Pensiamo che la nostra proposta inviata alla Commissione Europea possa risolvere i quattro problemi sollevati. Continueremo a collaborare con la commissione per trovare una soluzione.
All’apertura del motore di ricerca verso una revisione dei termini contenuti nella bozza dell’accordo risponde David Wood, avvocato che difende gli interessi di ICOMP (Initiative for a Competitive Online Marketplace), organizzazione che tra gli altri membri conta anche la presenza di Microsoft e Foundem, quest’ultima già protagonista di una vicenda giudiziaria legata all’indicizzazione dei risultati su Google.

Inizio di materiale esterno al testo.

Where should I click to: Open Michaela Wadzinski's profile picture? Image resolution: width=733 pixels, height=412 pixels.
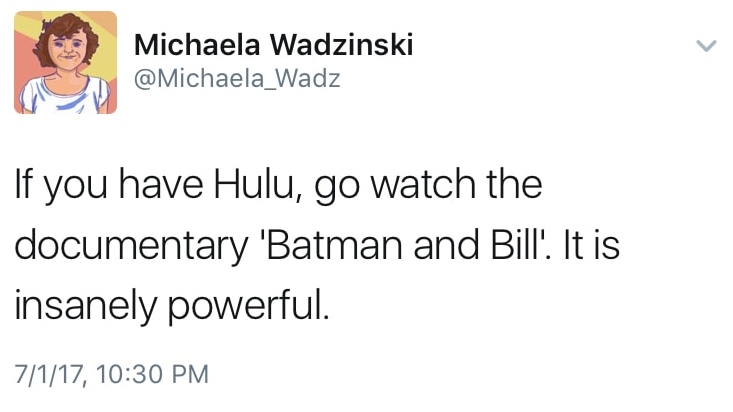click(65, 63)
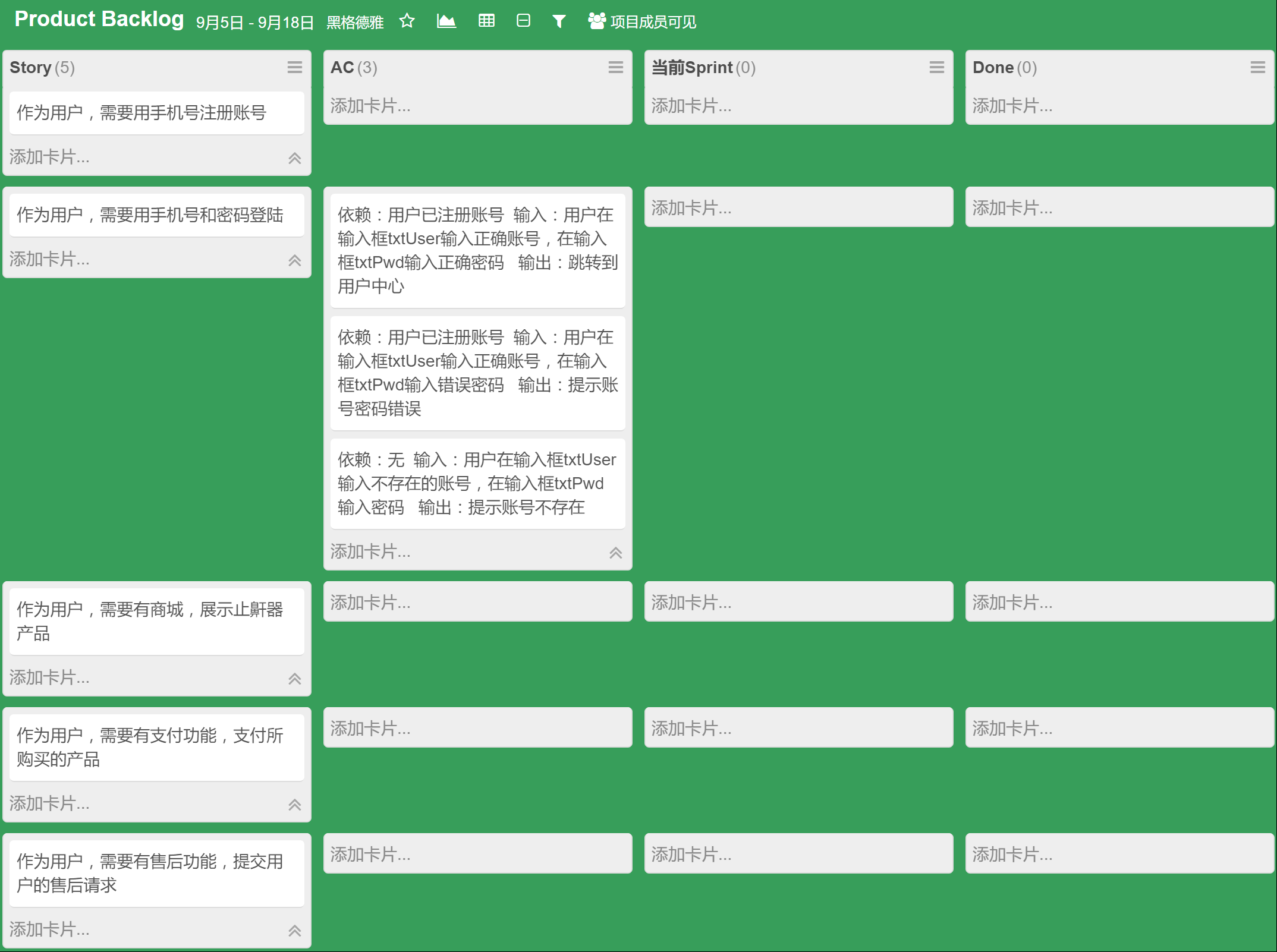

L’attuale set di proposte è chiaramente inaccettabile ed è molto improbabile che possa essere migliorato al punto di porre fine a comportamenti discriminatori nelle ricerche, ripristinando un’effettiva competizione.
In definitiva, quello che in aprile sembrava essere un accordo ormai quasi concluso vede ora nuovamente allontanarsi le posizioni dei protagonisti chiamati in causa. Da una parte il gruppo di Mountain View che si è dimostrato disposto ad apportare modifiche ai propri algoritmi e strumenti di ricerca, dall’altra una commissione che sembra aver assunto un atteggiamento molto più severo rispetto a quanto fatto dai colleghi statunitensi della Federal Trade Commission. Se ne saprà di più dopo l’estate, con Almunia che auspica la chiusura del caso entro la fine dell’anno.